Would I Pay to Keep the NYT Afloat?

It’s been a year and a half since the New York Times introduced its paywall (I criticized it on day one at The Atlantic) and my feelings about it have largely stayed the same. I don’t see myself paying for it. And it really does pain me to say that, as I love the Times.

But via the Nieman Lab I came across a fascinating study about readers willingness to pay for access to the paper:

“When participants were provided with a compelling justification for the paywall — that The New York Times was likely to go bankrupt without it — their support and willingness to pay increased,” Cook and Attari concluded.

I believe it.

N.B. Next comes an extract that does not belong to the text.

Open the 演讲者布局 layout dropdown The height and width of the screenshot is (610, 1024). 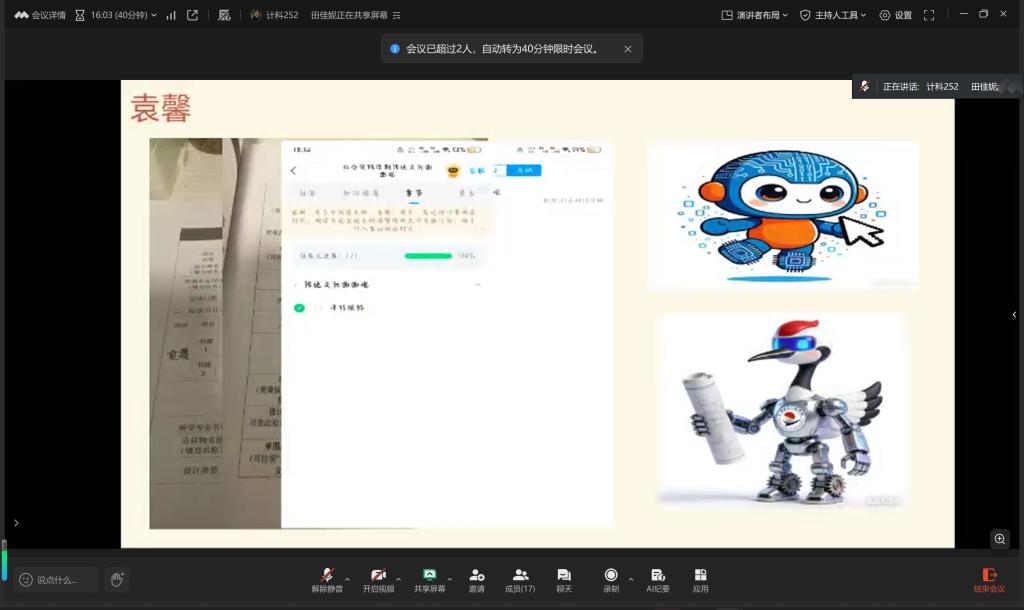(x=755, y=15)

I feel a twinge of pain thinking about the paper going under. But my view is still basically the same as it was before the paywall went up.

There are two reasons I won’t pay for The New York Times.

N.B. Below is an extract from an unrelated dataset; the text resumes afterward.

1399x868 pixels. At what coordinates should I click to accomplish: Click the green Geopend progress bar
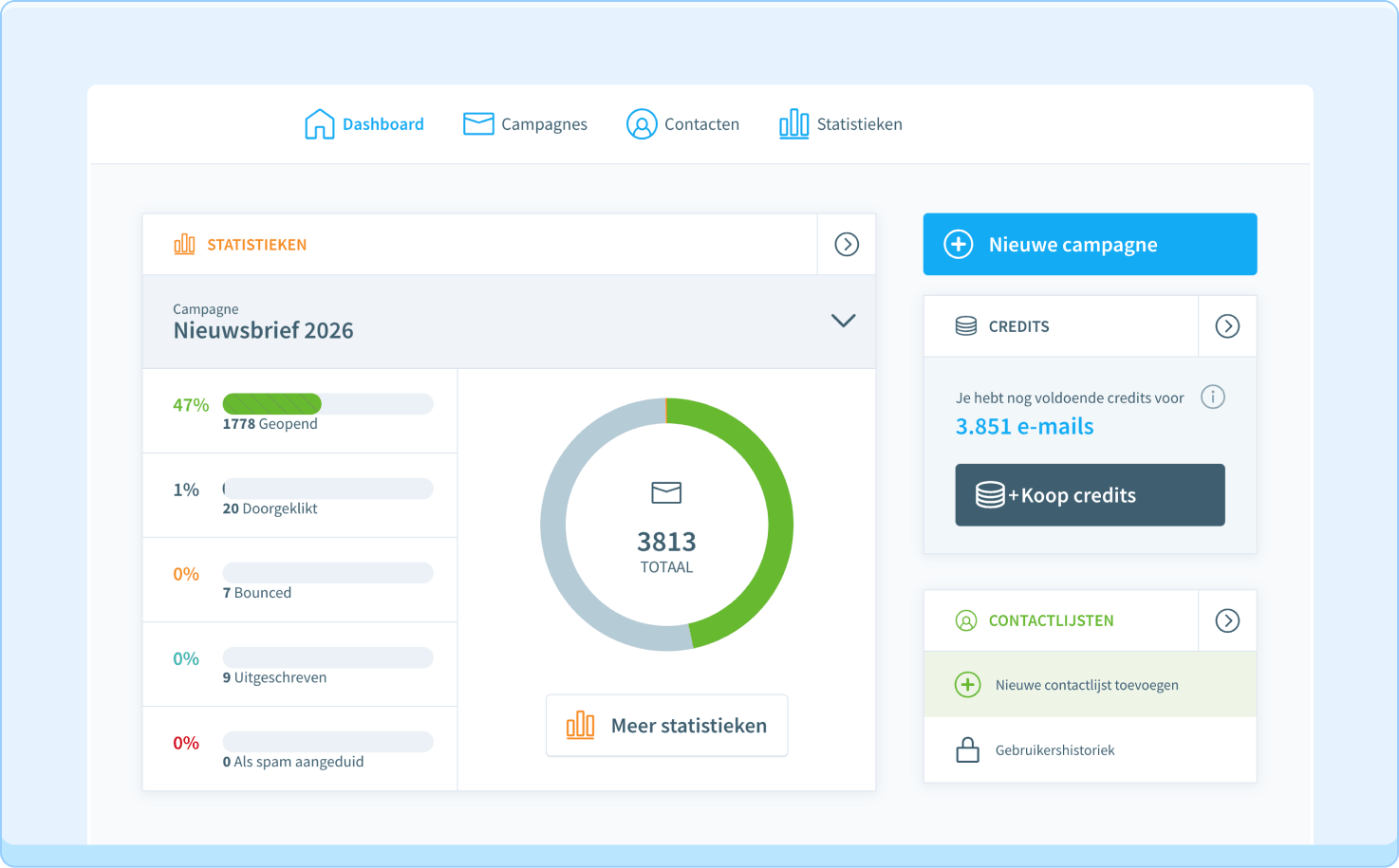click(272, 404)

1. I don’t need it, and therefore would rather be asked to give rather than required to pay.

2. If I am going to give, I don’t want to subsidize the Sytle section. I want my dollars going directly to civic journalism.

Much of what the Times does, while compelling and of high quality, isn’t essential. And if I’m just reading features for pleasure, in this day and age I can get lots of great stuff for free. The reason to pay is to preserve international reporting, war reporting, non-horse-race political reporting, etc.

If I’m going to make a donation for that kind of thing, right now I’m more likely to give to someplace like ProPublica that is both structured as a nonprofit and narrowly focused on civic journalism.